ANNEXA-4 confirms andexanet efficacy, safety for antithrombotic-related acute bleeding
Andexanet alfa effectively reduced anti-factor Xa activity in patients who experienced acute bleeding while on a factor Xa inhibitor*, results from the ANNEXA-4** study showed.
Participants in this multinational, open-label trial were 352 adults (mean age 77 years, 53 percent male) who were experiencing acute major bleeding within 18 hours of their last dose of factor Xa inhibitor (mean time between last factor Xa inhibitor dose and andexanet alfa administration, 12 hours). They were administered andexanet alfa at either low-dose (400 mg bolus plus 4 mg/min infusion for 2 hours) or high-dose (800 mg bolus plus 8 mg/min infusion for 2 hours). All patients who received andexanet alfa were included in the safety population, while the efficacy population comprised patients with baseline anti-factor Xa activity of ≥75 ng/mL (or ≥0.25 IU/mL for patients on enoxaparin) and confirmed major bleeding (n=254).

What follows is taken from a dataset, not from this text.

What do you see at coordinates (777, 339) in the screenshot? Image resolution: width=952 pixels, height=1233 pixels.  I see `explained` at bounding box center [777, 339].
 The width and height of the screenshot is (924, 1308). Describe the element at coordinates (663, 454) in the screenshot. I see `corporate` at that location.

At baseline, 14 percent of patients had a history of myocardial infarction (MI), 20 percent had stroke, and 19 percent had deep vein thrombosis (DVT). Eighty percent of patients were receiving anticoagulants due to atrial fibrillation, with apixaban (55 percent, median daily dose 10 mg) and rivaroxaban (36 percent, median daily dose 20 mg) the main anticoagulants prescribed.
The main site of bleeding was intracranial (64 percent), primarily intraparenchymal (46 percent), subdural (28 percent), and subarachnoid (15 percent), followed by the gastrointestinal tract (26 percent).
Between baseline and the end of bolus administration, median anti-factor Xa activity decreased by 92 percent among patients on apixaban (from 149.7 to 11.1 ng/mL) and rivaroxaban (from 211.8 to 14.2 ng/mL), and by 75 percent among patients on enoxaparin (from 0.48 to 0.15 IU/mL). [ISC 2019, abstract LB7, N Engl J Med 2019;doi:10.1056/NEJMoa1814051]
Twelve hours after infusion of andexanet alfa, median anti-factor Xa activity had decreased by 38 and 62 percent from baseline, respectively, among patients on apixaban and rivaroxaban.
Eighty-two percent (n=204) of evaluable patients achieved excellent (n=171) or good (n=33) haemostatic efficacy 12 hours after end of infusion, 80, 83, and 87 percent of patients on rivaroxaban, apixaban, and enoxaparin, respectively, with haemostatic efficacy achieved by 80 and 85 percent of patients with intracranial and gastrointestinal bleeding, respectively.
“Rapid specific reversal of factor Xa inhibition to hasten haemostatic control should improve clinical outcomes,” said the researchers.
Discontinuation of anticoagulant therapy during episodes of acute bleeding can increase the risk of thrombotic events for which the anticoagulants are prescribed, they added.
Over the 30-day post-enrolment follow up, there were 49 deaths (14 percent; 35 due to cardiovascular causes), while 10 percent (n=34) experienced a thrombotic event (ie, MI [n=7], ischaemic stroke [n=14], DVT [n=13], and pulmonary embolus [n=5]).
Following cessation of factor Xa inhibitor therapy at enrolment, 220 patients received ≥1 dose of anticoagulant within 30 days of andexanet alfa treatment, of whom 28 percent restarted oral anticoagulation during follow up with no incidence of thrombotic events.
“Acute major bleeding that is associated with the use of factor Xa inhibitors can be a medical emergency with a poor prognosis [for which there are] limited treatment options,” said the researchers.
“The study supported the May 2018 FDA*** approval of andexanet alfa, now the only approved agent for patients taking rivaroxaban and apixaban when urgent reversal is needed for life-threatening or uncontrolled bleeding,” said senior author Associate Professor Truman J. Milling Jr. from the Seton Dell Medical School Stroke Institute in Austin, Texas, US, who presented the findings at ISC 2019.